The reference to Down Snydrome made me uncomfortable. There are a lot of people who have DS that can take care of themselves and live. With everything you describe, there seems to be some cognitive decline. A person who rather soil themselves in public than wear Depends has a problem.
Whaddayamean, ONLY?
Incontinent, self-neglecting, disabled by inadequate medical treatment, repeated calls to the emergency services from the address - and you're still convinced the judge was overreacting?
I think you must be pulling our legs.
When social care workers visit older adults' homes because there is concern for their welfare, and they find that the older people are unable to use their baths because of mobility or safety issues, they have a number of options to try.
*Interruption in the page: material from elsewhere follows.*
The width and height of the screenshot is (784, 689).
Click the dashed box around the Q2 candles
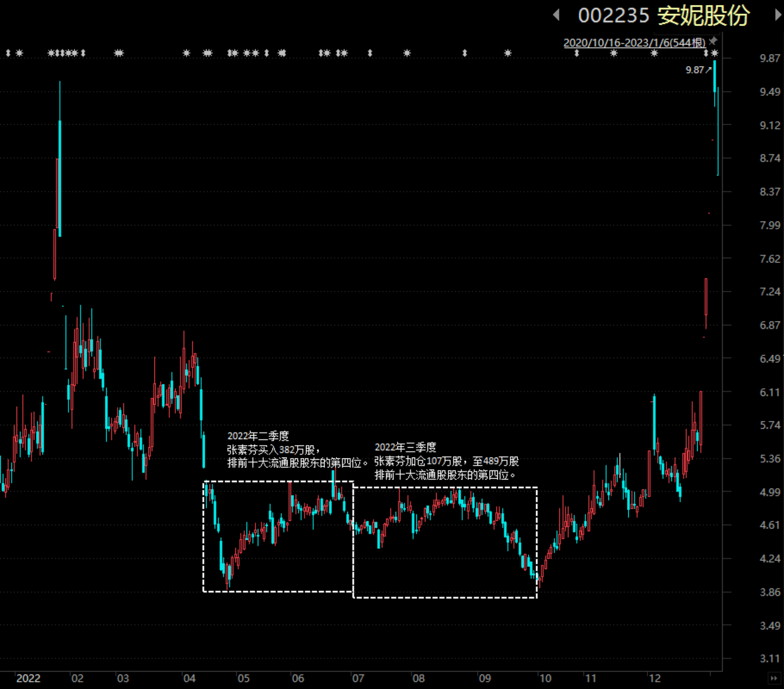(x=278, y=536)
These could range from a simple bath board, as long as the person is able to lift his legs over the edge of the tub, to having the whole room converted into a wet room, with a fixed track hoist and wheelchair access if need be. Nobody is removed from their home simply because they can't step into the bathtub.
But if the actual problem is that the elders are not showering not because they can't manage the tub but because they have lost the ability to decide when to take a shower, no amount of adaptations will help. These people need support for their activities of daily living. Where were you?
And when the county petitioned for guardianship - where were you?
For the record, and by the way: people with Down Syndrome have the same human rights, including those you list, as any other people.
where were you when all of this went down? Did you try for guardianship at that time? Clearly your parents needed a lot of help that they weren’t getting. The court doesn’t just award guardianship and there is nowhere in this country where a Phone call is enough for this to happen. The phone call got the ball rolling but obviously there was a lot of merit to what the caller said in order for this to happen.
Are you ready to take on the care of your parents? Can you supply a safe home or facility? Meaning its set up for their needs. Can u monetary care for them if u need to?
I think u will probably need a lawyer and go to court to overturn the guardianship. This is not something u can do on your own.